I mean, Dan went to work for WWE of all places, which kind of says it all. WWE exploits the ever-loving shit out of its workers (sorry, I mean "independent contractors") without even providing them with health insurance as they rip their bodies apart for its profit. It has also twice now accepted tens of millions of dollars to pimp Saudi Arabia as some progressive desert wonderland when it's being run by misogynistic oligarch zealots who financed 9/11 and are currently committing genocide against the Yemeni people. Like, it's not a left/right political thing to say that WWE treats people like shit and is involved in a lot of really, really sketchy business. I get that Dan loves wrestling and always has, but man... it's a really bad look.

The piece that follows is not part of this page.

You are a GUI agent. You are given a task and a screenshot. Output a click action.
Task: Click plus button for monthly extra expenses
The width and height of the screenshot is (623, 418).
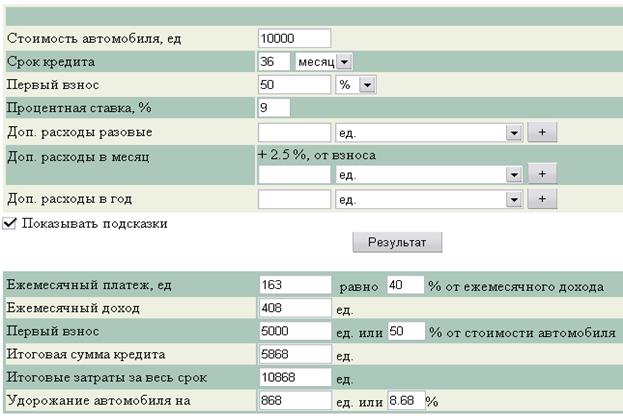(x=543, y=174)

Nobody's hands are clean, I get it. We all do dozens of things each day which make us complicit in child labor, sweat shops, political repression, and other forms of exploitation. I just think that the GB crew (and probably by extension the people who enjoy the site) are generally fairly reflective and uncomfortable about that fact and have certain boundaries they're not comfortable crossing without serious explanation. Dan doesn't, and I don't think that necessarily makes him a bad person or anything; I just think it comes as a shock to see the full depths of his uncritical enthusiasm for some kinda troubling stuff so openly after he had spent so many years working within this site's culture. He's never lied about who he is, and I don't think this Twitch thing is even a little bit out of character for him (it's small peanuts compared to the WWE position anyway, in my opinion). I (and I'm sure a lot of other people) grew to like Dan when he always had a chorus of saner voices ready to call him out for his excesses, and I'm not really very interested in watching him on his own. Twitch streaming culture also just comes off as kind of narcissistic and obnoxious to me, so it was a hard sell to begin with.